■ ACTIVITY ■
Reproduce the profile of John L. Wallace word for word, everything from "John L. Wallace (born" down to "an individual scientist.".

Adjunct Professor, University of Calgary

Personal details
- Born: 25 September 1956 (age 69) Toronto, Ontario, Canada
- Alma mater: Queen's University University of Toronto University of Birmingham
- Profession: Pharmaceutical Research Scientist
- Website: Faculty | John L. Wallace

= John L. Wallace =

Medical scientist

John L. Wallace (born September 25, 1956) is a medical scientist and was the founder of the Inflammation Research Network at The University of Calgary and inaugural director of the Farncombe Institute at McMaster University.

In November 2013, he became the tenth recipient of the Heymans Foundation Memorial Medal. Since its inauguration in 1972, the Medal had been awarded twelve times; six of the recipients are Nobel Laureates. Wallace is also the 2009 recipient of the Premier's Summit Award in Innovation, Canada's largest value research award (C$5 million) aimed at supporting the work of an individual scientist.

■ Collected data ■
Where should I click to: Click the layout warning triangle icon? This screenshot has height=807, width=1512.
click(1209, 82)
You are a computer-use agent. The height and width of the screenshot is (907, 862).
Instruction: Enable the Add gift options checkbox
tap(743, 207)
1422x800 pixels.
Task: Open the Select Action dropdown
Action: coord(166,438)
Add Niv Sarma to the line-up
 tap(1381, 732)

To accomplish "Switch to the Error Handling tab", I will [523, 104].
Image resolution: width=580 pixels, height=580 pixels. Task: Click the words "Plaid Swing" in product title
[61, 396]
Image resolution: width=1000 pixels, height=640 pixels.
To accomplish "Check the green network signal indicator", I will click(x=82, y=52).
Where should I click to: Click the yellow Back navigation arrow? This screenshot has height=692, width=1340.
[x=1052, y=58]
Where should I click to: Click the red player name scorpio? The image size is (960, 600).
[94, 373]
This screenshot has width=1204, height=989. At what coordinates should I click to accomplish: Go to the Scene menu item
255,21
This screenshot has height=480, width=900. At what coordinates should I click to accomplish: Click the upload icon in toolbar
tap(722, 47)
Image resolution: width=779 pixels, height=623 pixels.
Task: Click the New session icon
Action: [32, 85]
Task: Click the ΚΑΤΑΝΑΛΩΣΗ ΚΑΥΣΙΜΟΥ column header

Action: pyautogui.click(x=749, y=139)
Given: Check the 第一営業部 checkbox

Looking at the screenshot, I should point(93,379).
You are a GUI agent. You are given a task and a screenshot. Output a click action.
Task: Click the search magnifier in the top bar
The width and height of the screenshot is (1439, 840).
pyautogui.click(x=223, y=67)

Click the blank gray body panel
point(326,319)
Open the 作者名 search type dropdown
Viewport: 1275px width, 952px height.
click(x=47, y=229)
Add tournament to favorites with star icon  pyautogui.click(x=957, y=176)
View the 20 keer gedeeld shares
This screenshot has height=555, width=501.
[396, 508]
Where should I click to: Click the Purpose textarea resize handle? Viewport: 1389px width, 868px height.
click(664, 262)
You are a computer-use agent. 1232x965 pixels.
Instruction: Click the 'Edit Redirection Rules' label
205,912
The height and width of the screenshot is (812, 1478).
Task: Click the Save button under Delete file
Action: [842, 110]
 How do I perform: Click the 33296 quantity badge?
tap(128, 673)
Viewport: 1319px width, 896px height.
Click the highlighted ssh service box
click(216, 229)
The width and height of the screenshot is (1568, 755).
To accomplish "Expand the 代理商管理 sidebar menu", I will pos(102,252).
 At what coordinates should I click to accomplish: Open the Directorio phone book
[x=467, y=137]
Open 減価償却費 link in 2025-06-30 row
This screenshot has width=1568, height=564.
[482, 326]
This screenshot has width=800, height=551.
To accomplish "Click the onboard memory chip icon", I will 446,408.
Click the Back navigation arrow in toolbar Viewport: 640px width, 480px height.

■ WRITTEN SOLUTION ■
John L. Wallace (born September 25, 1956) is a medical scientist and was the founder of the Inflammation Research Network at The University of Calgary and inaugural director of the Farncombe Institute at McMaster University.

In November 2013, he became the tenth recipient of the Heymans Foundation Memorial Medal. Since its inauguration in 1972, the Medal had been awarded twelve times; six of the recipients are Nobel Laureates. Wallace is also the 2009 recipient of the Premier's Summit Award in Innovation, Canada's largest value research award (C$5 million) aimed at supporting the work of an individual scientist.